*** Opening PROVIDED RECORDS ***
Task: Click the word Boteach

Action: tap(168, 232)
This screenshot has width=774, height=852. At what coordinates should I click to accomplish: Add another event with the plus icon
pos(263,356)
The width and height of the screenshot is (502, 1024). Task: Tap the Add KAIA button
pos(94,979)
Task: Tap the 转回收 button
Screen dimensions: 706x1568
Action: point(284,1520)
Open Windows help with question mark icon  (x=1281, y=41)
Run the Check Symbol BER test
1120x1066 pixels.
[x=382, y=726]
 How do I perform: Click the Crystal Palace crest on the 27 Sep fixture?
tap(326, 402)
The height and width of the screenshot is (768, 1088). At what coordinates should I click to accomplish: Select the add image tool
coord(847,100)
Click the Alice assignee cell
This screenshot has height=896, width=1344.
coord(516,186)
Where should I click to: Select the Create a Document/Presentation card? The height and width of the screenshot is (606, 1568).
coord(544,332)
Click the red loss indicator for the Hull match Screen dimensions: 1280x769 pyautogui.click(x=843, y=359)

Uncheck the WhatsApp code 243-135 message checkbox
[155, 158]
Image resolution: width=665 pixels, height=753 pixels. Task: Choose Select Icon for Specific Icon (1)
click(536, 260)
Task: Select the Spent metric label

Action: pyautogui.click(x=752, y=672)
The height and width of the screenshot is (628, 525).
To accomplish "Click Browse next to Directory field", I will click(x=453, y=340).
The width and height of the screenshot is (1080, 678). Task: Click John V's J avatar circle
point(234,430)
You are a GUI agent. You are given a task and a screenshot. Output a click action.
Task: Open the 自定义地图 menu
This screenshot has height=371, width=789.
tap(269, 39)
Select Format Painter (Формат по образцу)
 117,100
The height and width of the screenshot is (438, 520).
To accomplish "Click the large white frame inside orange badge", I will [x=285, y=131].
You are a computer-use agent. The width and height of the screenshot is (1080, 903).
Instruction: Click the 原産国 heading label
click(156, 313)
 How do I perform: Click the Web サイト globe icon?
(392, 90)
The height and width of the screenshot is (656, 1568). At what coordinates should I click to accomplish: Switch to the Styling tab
*** Closing PROVIDED RECORDS ***
**WHAT IS REQUIRED:**
For this task, copy exactly the line with "Task: Open the 自定义地图 menu" and the lines that come after it, stopping at the end of the material above.

**ANSWER FOR THE TASK:**
Task: Open the 自定义地图 menu
This screenshot has height=371, width=789.
tap(269, 39)
Select Format Painter (Формат по образцу)
 117,100
The height and width of the screenshot is (438, 520).
To accomplish "Click the large white frame inside orange badge", I will [x=285, y=131].
You are a computer-use agent. The width and height of the screenshot is (1080, 903).
Instruction: Click the 原産国 heading label
click(156, 313)
 How do I perform: Click the Web サイト globe icon?
(392, 90)
The height and width of the screenshot is (656, 1568). At what coordinates should I click to accomplish: Switch to the Styling tab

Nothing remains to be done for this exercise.